◆ Work item
Extract the line that contains "фракции (115, 1151)" and every line after it to the end of the records below, exactly as written and nothing else.

◆ Pixel coordinate grounding data
- - - - - - -

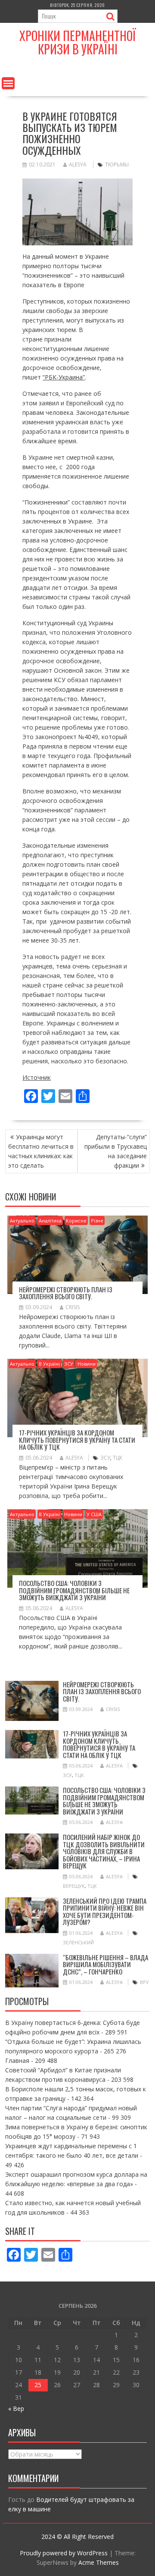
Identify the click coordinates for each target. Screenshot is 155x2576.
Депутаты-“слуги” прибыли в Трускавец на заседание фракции (115, 1151)
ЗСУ (68, 1363)
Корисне (76, 1220)
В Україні (49, 1363)
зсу (105, 1457)
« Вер (16, 2408)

- - - - - - -

◆ Solved exercise
Депутаты-“слуги” прибыли в Трускавец на заседание фракции (115, 1151)
ЗСУ (68, 1363)
Корисне (76, 1220)
В Україні (49, 1363)
зсу (105, 1457)
« Вер (16, 2408)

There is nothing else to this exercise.